Now let's say that I have a pretty large amount of tries available, say 100 tries. What amount of tosses would be the best to aim for, if I want the highest probability to earn the most.

I would appreciate not only a solution, but also an explanation on why. My math knowledge is pre-university. (2nd grade at Swedish gymnasium)

Thanks in advance for any help!

Let's say you're at the $400 level (you tossed 9 heads in 9 tries). Should you toss again? If you do, you have a 50-50 chance getting the $1400 or nothing, so your expected return is 0.5*($0) + 0.5*($1400) = $700, which is greater than $400, so the odds say to flip the coin. I suppose the real answer depends on how many tries you have and how much of a gambler you are, but all we can do here is calculate the expected return.

Now suppose you have tossed 8 heads in 8 tries. If you toss again, you either get $0 or you're into the situation in the previous paragraph, which we decided has an expected return of $700. So you should toss again, because your expected return is $350 and you only get $200 if you don't toss.

I think you can calculate the rest.

Let us know if you're still stuck.

Reasoning like that, going past the second coin would not be worth it, since the expected return would be $2.5, and I already secured $3 if I stop.
However, it might still be worth going on if further steps have a high enough expected return.
Counting expected returns for each single scenario could be done, but would take forever, and that's why I'm looking for a more mathematical way. Might very well be that there's not a better way of doing it though.

Your intuition is correct - it would be better to go on past the $3 level. We need to get a number that shows us this, though. That's why we need to work backward from the $1400 level. Each time we move back a level, we've accounted for all the possiblities from that level forward.

So the expected return after 8 tries is $350. After 7 tries, we can take the $180 or flip the coin with an expected value of $350/2 = $175. So the best strategy is to take the money. After 6 tries, we should also take the money ($120 instead of $90). If you continue the calculation, you should find the best strategy at each try.

Let me know if you have any more trouble.

When you put it that way, that's actually a great idea.
I got my solution another way already though. I just wrote down the expected return for each amount of flips. (0.5^n*$)
Eg:
1. 0,5$
2. 0,75$
etc.

My conclusion; I should aim for the 6th option.
To add, the fee for each time playing is $1. So, chances to win at least once in the time I spend the money earned from it once, are 82%

Anyway, thanks a lot for your help, I appreciate it a lot!

Well done. I get the same answer.

You actually have only 10 strategies to choose from - flip the coin x number of times and if they're all heads, take the money (x is between 1 and 10 inclusive).

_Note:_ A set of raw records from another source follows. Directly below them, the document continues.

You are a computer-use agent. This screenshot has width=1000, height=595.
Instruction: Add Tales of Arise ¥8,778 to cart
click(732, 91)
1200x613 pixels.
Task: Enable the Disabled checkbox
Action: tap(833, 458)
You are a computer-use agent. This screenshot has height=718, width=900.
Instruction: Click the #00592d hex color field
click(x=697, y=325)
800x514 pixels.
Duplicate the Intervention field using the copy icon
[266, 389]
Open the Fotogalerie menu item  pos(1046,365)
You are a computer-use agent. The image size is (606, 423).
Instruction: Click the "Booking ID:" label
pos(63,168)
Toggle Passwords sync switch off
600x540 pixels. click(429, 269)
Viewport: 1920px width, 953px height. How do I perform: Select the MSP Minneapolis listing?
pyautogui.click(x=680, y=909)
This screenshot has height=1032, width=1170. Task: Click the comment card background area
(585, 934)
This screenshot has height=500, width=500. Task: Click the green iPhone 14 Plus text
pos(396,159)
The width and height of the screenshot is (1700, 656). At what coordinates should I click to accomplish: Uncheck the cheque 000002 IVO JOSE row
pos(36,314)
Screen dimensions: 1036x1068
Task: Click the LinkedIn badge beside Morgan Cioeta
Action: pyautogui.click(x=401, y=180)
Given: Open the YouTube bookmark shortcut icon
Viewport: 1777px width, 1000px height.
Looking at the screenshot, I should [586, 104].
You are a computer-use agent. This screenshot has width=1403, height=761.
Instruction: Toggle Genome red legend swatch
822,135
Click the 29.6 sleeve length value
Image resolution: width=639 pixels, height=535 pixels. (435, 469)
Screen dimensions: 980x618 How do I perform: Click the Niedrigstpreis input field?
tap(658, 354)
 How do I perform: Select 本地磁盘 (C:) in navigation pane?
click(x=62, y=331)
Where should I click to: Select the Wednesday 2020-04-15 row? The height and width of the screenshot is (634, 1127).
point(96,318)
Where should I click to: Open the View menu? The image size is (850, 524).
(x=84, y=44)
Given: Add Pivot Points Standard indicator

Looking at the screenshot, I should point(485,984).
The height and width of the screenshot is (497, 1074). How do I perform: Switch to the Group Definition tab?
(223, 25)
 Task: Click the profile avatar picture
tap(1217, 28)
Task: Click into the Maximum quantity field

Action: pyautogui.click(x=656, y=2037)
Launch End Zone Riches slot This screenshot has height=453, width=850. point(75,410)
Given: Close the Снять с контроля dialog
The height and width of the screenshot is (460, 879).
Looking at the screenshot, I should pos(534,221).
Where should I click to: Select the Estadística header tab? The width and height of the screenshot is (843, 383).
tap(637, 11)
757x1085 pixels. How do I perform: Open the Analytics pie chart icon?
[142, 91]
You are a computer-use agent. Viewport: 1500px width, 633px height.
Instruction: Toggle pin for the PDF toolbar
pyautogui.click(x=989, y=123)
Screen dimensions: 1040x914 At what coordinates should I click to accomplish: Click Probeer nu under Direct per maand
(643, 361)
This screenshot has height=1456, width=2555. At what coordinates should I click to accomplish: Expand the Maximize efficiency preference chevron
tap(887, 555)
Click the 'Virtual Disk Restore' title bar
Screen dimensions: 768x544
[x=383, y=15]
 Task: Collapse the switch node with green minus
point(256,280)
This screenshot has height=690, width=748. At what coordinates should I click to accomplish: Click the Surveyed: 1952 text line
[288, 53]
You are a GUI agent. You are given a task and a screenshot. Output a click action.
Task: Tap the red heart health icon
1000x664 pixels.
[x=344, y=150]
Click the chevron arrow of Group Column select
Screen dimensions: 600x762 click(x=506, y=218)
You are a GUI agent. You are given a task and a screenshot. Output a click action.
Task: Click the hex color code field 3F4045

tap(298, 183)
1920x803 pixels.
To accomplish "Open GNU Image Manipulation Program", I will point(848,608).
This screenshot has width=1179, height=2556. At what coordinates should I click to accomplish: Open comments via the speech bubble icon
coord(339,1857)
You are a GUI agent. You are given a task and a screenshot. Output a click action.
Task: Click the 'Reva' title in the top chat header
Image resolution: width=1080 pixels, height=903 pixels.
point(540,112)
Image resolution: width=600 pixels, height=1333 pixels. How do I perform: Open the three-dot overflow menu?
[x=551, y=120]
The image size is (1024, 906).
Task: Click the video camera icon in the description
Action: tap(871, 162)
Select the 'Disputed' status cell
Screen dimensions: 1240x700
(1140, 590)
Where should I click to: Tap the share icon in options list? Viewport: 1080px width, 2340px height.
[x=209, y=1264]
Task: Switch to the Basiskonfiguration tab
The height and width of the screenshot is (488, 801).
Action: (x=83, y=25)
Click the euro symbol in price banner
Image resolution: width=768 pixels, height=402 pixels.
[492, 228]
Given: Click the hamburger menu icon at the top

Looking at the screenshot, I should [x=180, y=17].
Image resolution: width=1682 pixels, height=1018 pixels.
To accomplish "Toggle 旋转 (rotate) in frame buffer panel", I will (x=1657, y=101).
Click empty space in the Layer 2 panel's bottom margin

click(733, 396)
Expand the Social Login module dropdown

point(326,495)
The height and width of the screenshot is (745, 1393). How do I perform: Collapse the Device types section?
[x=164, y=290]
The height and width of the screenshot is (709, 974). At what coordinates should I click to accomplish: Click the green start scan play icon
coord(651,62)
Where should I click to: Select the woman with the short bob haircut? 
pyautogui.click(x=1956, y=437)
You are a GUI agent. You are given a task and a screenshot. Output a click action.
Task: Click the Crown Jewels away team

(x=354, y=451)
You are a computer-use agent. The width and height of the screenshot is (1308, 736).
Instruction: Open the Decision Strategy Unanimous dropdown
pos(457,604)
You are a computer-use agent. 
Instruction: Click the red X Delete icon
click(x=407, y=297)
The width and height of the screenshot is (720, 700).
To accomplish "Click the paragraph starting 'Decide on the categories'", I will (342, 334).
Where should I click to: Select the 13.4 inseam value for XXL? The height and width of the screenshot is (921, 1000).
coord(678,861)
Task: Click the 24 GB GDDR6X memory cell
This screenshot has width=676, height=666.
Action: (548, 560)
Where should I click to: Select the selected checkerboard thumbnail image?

So your expected return from a strategy is the winning amount times the chances of winning, and the largest expected return is for x=6: $120/(2^6) or $1.875.

In 120 tries, your chances of losing 120 times in a row are (63/64)^120 or about 15.1%, so your chances of winning at least once are 84.9% (how did you get 82%, by the way?). This method also gives x=6 for the best strategy. For x=1 to 10, I get 50.0%, 57.8%, 48.7%, 47.6%, 54.8%, 84.9%, 75.6%, 54.3%, 54.3%, and 74.5%.